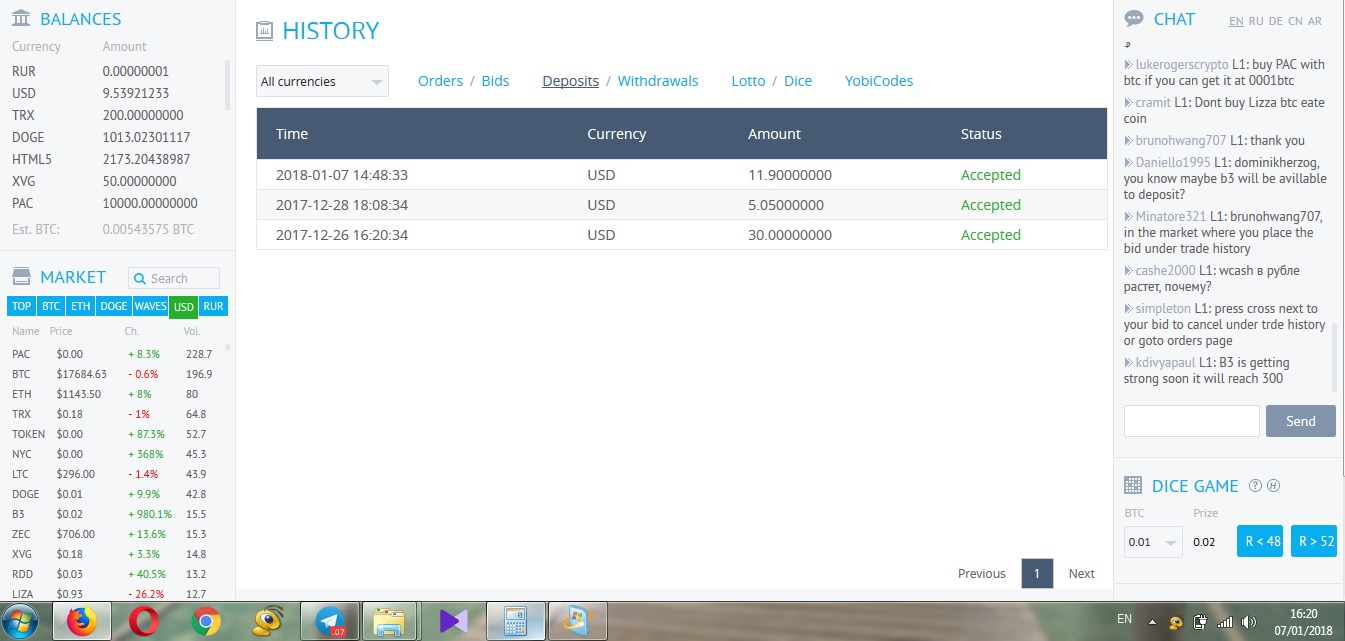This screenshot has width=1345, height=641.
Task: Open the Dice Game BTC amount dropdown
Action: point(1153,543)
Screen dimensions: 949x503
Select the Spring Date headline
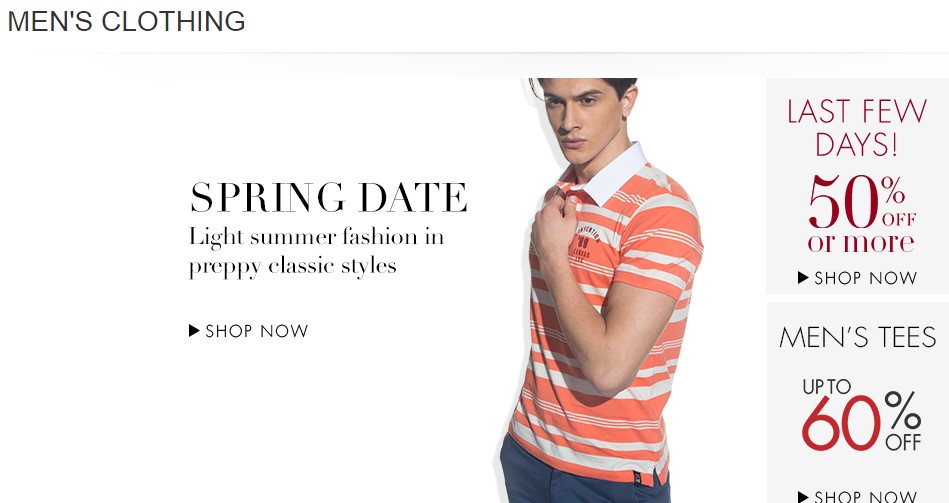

→ WORK ITEM: Every line from the one containing "Screen dimensions: 949x503" to the end of the material above is to be returned exactly, with the pictures left out.

→ WRITTEN REPLY:
Screen dimensions: 949x503
Select the Spring Date headline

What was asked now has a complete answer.